======== Text for analysis ========

Evidence based guidelines, analogous to those for CAP, have yet to be fully developed for AECB, although there have been attempts to classify treatment by baseline severity of disease and severity of exacerbation 89, 90. Where they exist, the guidelines focus primarily on antibiotic coverage of H. influenzae, M. catarrhalis and S. pneumoniae, but also include agents effective against atypical respiratory pathogens. The guidelines from the European Respiratory Society, for example, recognise that atypical pathogens, such as M. pneumoniae and C. pneumoniae, may be implicated in COPD exacerbations and that macrolides, fluoroquinolones and tetracyclines are effective in such cases. These aetiologies, in addition to noninfectious causes, should therefore be taken into consideration when patients with AECB fail to respond to initial therapy 90.
Asthma, a chronic inflammatory disease of the airways, is characterised by bronchial constriction together with symptoms of cough, wheezing and difficulty breathing. Its aetiology is complex, involving interactions between genetic susceptibility, exposure to allergens and external aggravating factors, such as smoking, air pollution and RTIs 91. A link between asthma and RTIs was first established in the early 1970s, although at the time it was unclear whether respiratory pathogens were involved in either the initiation or promotion of asthma 92. Acute RTIs are now known to worsen asthma, particularly in children, in whom they account for between 14–45% of acute exacerbations 93. Although the incidence of RTIs in adult asthma patients was always believed to be lower, a recent study found that 37% of adults admitted to hospital over a 12‐month period with an acute asthma exacerbation had evidence of recent RTI 93. These findings suggest that RTIs may precipitate a worsening of asthma in adults as well as children.
Role of atypical pathogens
Of nonviral pathogens implicated in asthma, infection with M. pneumoniae and C. pneumoniae has been linked to a worsening of asthma. Evidence from in vitro animal studies indicates that atypical respiratory pathogens may play a role in the pathogenesis of the disease 92. Mice infected with M.pneumoniae, for example, can develop a chronic pulmonary infection characterised by airway hypersensitivity, airway obstruction and histological inflammation, which lends support to the notion that M. pneumoniae infection may cause chronic pulmonary disease with functional airway obstruction, as seen in asthma patients 94.

======== Given data ========

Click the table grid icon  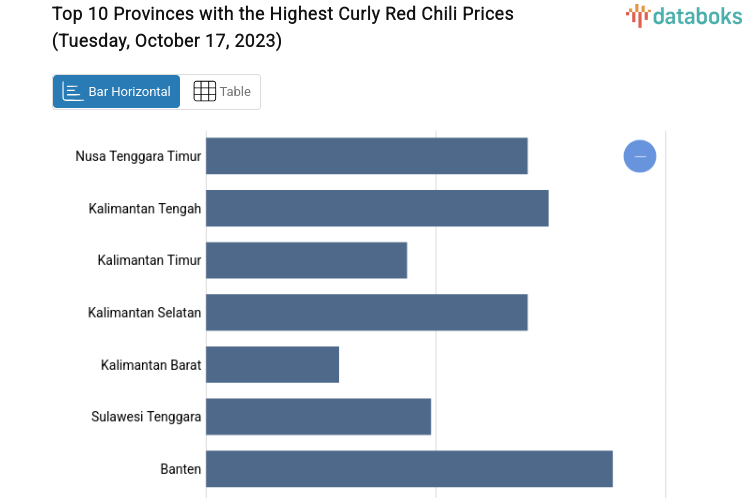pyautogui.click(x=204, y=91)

========
======== Given data ========

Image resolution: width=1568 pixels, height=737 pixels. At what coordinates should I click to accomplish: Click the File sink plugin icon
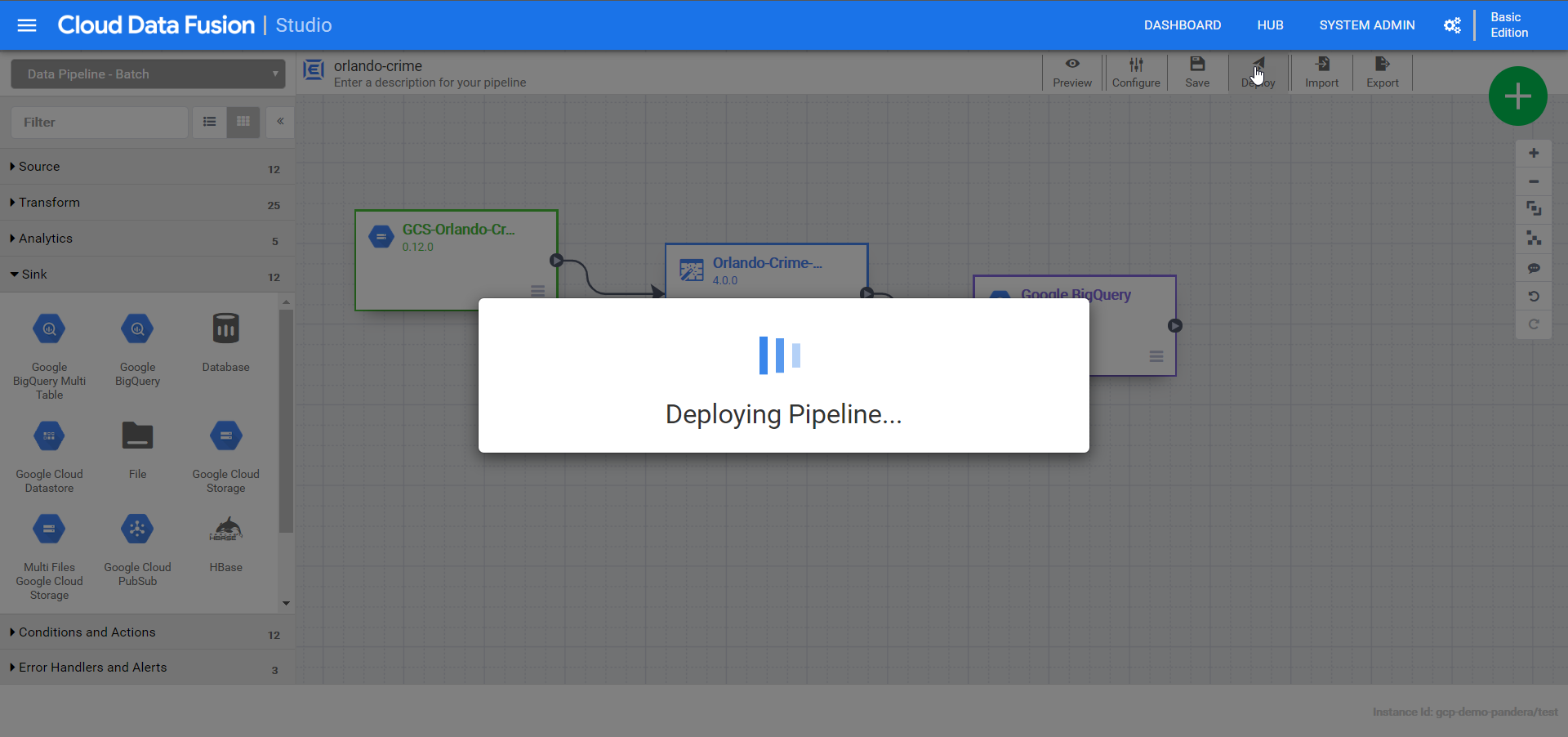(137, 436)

========

__Exercise tasks__
(1) According to the text on respiratory infections, what proportion of adults admitted to hospital over a 12‐month period with an acute asthma exacerbation had evidence of recent RTI?
(2) In the text on respiratory infections, why should atypical aetiologies be considered when patients with AECB fail to respond to initial therapy?
The rows are separate material and have no connection to the text on respiratory infections.

__Solutions__
(1) 37% had evidence of recent RTI.

(2) The European Respiratory Society guidelines recognize that atypical pathogens, such as M. pneumoniae and C. pneumoniae, may be implicated in COPD exacerbations. They also note that macrolides, fluoroquinolones and tetracyclines are effective in such cases. Together with noninfectious causes, these aetiologies should therefore be taken into consideration.